### Goal of the exercise
Word for word, reproduce the data that follows.

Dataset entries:
######

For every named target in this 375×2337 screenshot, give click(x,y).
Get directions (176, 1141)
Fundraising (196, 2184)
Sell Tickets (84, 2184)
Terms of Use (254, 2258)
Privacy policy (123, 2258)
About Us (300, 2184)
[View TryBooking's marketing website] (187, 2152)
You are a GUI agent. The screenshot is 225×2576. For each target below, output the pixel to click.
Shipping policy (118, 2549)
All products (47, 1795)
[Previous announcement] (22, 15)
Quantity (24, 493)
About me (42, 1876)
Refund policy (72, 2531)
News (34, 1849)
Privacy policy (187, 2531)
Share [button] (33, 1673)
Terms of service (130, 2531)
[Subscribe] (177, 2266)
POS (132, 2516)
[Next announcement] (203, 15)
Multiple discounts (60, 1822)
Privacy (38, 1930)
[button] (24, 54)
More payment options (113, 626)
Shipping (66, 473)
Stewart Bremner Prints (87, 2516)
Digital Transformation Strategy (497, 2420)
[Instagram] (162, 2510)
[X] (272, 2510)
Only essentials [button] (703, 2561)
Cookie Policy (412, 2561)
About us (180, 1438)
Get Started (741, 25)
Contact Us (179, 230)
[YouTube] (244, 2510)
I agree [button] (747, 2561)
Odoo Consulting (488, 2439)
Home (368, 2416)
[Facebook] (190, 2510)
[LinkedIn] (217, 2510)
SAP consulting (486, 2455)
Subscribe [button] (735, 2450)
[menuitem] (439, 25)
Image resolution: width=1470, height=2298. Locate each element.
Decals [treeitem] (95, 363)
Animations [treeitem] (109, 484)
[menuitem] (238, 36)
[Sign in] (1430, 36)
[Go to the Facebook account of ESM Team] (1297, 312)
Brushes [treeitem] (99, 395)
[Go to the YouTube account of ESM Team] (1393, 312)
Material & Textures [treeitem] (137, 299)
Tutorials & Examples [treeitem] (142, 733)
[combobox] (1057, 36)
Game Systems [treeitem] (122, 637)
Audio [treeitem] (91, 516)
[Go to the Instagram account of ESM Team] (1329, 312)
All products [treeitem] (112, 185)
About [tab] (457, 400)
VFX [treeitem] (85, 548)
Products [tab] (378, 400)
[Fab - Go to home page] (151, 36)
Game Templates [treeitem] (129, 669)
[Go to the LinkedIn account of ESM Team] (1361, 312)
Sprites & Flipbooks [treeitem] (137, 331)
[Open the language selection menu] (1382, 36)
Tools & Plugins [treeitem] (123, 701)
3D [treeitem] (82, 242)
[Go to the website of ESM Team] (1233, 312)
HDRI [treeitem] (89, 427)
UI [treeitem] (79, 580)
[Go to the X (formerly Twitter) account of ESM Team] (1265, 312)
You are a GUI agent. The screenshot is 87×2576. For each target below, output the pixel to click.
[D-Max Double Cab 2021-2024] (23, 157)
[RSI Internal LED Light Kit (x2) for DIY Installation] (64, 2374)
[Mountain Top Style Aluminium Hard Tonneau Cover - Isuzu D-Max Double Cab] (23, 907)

######

### Answer below
For every named target in this 375×2337 screenshot, give click(x,y).
Get directions (176, 1141)
Fundraising (196, 2184)
Sell Tickets (84, 2184)
Terms of Use (254, 2258)
Privacy policy (123, 2258)
About Us (300, 2184)
[View TryBooking's marketing website] (187, 2152)
You are a GUI agent. The screenshot is 225×2576. For each target below, output the pixel to click.
Shipping policy (118, 2549)
All products (47, 1795)
[Previous announcement] (22, 15)
Quantity (24, 493)
About me (42, 1876)
Refund policy (72, 2531)
News (34, 1849)
Privacy policy (187, 2531)
Share [button] (33, 1673)
Terms of service (130, 2531)
[Subscribe] (177, 2266)
POS (132, 2516)
[Next announcement] (203, 15)
Multiple discounts (60, 1822)
Privacy (38, 1930)
[button] (24, 54)
More payment options (113, 626)
Shipping (66, 473)
Stewart Bremner Prints (87, 2516)
Digital Transformation Strategy (497, 2420)
[Instagram] (162, 2510)
[X] (272, 2510)
Only essentials [button] (703, 2561)
Cookie Policy (412, 2561)
About us (180, 1438)
Get Started (741, 25)
Contact Us (179, 230)
[YouTube] (244, 2510)
I agree [button] (747, 2561)
Odoo Consulting (488, 2439)
Home (368, 2416)
[Facebook] (190, 2510)
[LinkedIn] (217, 2510)
SAP consulting (486, 2455)
Subscribe [button] (735, 2450)
[menuitem] (439, 25)
Image resolution: width=1470, height=2298. Locate each element.
Decals [treeitem] (95, 363)
Animations [treeitem] (109, 484)
[menuitem] (238, 36)
[Sign in] (1430, 36)
[Go to the Facebook account of ESM Team] (1297, 312)
Brushes [treeitem] (99, 395)
[Go to the YouTube account of ESM Team] (1393, 312)
Material & Textures [treeitem] (137, 299)
Tutorials & Examples [treeitem] (142, 733)
[combobox] (1057, 36)
Game Systems [treeitem] (122, 637)
Audio [treeitem] (91, 516)
[Go to the Instagram account of ESM Team] (1329, 312)
All products [treeitem] (112, 185)
About [tab] (457, 400)
VFX [treeitem] (85, 548)
Products [tab] (378, 400)
[Fab - Go to home page] (151, 36)
Game Templates [treeitem] (129, 669)
[Go to the LinkedIn account of ESM Team] (1361, 312)
Sprites & Flipbooks [treeitem] (137, 331)
[Open the language selection menu] (1382, 36)
Tools & Plugins [treeitem] (123, 701)
3D [treeitem] (82, 242)
[Go to the website of ESM Team] (1233, 312)
HDRI [treeitem] (89, 427)
UI [treeitem] (79, 580)
[Go to the X (formerly Twitter) account of ESM Team] (1265, 312)
You are a GUI agent. The screenshot is 87×2576. For each target below, output the pixel to click.
[D-Max Double Cab 2021-2024] (23, 157)
[RSI Internal LED Light Kit (x2) for DIY Installation] (64, 2374)
[Mountain Top Style Aluminium Hard Tonneau Cover - Isuzu D-Max Double Cab] (23, 907)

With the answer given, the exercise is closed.